• **Goal of the exercise**: Look through the material beneath and copy each line with the word "copyright".

====== Data ======

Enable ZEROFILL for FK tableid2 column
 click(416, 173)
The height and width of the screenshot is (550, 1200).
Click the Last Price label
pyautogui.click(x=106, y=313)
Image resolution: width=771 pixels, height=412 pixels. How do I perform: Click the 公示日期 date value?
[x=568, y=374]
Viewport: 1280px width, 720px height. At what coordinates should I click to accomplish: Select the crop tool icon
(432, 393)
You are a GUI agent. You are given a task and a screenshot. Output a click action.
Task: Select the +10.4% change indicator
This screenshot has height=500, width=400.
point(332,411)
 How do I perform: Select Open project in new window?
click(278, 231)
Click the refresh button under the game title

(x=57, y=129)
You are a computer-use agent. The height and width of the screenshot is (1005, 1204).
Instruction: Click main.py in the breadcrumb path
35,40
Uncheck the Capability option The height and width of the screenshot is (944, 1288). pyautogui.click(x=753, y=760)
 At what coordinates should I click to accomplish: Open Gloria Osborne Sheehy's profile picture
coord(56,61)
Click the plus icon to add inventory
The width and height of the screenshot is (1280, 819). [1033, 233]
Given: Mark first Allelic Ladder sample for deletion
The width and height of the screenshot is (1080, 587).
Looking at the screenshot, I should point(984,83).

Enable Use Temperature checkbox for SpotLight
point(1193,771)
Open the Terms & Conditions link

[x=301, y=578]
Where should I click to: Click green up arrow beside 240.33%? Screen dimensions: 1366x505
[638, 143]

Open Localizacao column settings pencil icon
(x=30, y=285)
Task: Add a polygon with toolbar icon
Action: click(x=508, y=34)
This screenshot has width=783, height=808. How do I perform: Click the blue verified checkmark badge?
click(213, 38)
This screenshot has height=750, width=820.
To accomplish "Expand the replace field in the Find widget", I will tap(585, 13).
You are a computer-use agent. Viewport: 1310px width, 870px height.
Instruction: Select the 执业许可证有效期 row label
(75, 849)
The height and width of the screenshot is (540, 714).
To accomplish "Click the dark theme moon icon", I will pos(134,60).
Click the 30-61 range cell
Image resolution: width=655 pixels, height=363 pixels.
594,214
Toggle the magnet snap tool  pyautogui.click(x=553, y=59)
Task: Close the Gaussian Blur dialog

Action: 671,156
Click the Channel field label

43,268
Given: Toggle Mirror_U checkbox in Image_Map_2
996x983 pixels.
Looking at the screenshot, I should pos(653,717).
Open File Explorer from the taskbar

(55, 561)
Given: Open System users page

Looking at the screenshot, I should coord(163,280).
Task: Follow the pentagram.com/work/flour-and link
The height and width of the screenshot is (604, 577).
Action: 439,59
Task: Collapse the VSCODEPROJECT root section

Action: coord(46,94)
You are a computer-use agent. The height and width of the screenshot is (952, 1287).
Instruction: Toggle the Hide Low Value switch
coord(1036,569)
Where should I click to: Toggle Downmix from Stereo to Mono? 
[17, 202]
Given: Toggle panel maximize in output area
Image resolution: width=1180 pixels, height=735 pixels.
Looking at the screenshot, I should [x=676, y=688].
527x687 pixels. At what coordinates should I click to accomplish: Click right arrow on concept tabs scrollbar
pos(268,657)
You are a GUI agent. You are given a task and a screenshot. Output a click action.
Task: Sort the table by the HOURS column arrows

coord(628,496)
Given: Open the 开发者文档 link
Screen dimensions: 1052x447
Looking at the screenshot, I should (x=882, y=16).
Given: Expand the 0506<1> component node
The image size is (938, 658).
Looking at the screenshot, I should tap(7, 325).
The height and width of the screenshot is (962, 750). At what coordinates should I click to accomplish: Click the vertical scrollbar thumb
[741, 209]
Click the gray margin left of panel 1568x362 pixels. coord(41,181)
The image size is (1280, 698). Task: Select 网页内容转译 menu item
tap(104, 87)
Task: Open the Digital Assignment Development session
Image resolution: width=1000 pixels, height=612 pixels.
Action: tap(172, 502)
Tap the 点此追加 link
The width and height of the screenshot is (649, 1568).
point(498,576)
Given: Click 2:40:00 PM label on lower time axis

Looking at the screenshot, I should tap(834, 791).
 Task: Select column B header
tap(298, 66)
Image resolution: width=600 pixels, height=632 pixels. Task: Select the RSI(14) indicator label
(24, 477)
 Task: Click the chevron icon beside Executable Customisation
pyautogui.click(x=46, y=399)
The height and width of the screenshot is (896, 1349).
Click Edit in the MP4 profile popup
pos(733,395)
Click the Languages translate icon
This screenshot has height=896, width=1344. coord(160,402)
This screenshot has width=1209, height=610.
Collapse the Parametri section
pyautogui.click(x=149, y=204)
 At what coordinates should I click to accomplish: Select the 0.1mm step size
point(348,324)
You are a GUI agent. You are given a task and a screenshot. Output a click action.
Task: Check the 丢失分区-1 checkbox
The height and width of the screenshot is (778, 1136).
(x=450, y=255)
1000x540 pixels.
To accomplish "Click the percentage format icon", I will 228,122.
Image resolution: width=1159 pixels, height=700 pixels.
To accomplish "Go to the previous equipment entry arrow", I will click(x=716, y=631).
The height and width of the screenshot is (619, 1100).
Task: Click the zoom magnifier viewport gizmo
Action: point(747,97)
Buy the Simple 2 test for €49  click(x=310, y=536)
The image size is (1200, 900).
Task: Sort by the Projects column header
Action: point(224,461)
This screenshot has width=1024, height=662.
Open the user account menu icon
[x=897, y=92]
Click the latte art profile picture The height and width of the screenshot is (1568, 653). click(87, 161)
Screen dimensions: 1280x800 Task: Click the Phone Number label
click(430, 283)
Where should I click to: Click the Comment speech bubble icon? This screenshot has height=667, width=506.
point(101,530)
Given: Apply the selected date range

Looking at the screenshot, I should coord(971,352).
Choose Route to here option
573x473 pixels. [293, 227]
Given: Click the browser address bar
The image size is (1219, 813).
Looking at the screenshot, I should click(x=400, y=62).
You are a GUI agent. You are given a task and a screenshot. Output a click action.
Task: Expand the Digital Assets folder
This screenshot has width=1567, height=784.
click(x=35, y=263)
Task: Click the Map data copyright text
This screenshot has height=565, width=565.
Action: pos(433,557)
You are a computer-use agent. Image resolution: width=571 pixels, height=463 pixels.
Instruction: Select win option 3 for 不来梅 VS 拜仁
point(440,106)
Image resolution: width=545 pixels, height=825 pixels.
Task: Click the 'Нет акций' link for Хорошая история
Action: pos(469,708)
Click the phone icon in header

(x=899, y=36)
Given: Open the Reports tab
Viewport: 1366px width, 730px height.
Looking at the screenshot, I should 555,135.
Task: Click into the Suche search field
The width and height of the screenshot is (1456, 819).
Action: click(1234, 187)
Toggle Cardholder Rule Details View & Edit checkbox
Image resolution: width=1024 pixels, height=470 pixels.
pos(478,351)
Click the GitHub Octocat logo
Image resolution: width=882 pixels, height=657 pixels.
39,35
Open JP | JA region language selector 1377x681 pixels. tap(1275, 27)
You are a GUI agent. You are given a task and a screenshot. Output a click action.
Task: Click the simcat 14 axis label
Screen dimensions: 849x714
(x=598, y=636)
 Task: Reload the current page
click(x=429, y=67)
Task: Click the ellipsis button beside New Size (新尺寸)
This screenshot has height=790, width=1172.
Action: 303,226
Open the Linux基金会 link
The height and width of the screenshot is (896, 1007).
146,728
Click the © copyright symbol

======

• **Written response**:
Task: Click the Map data copyright text
Click the © copyright symbol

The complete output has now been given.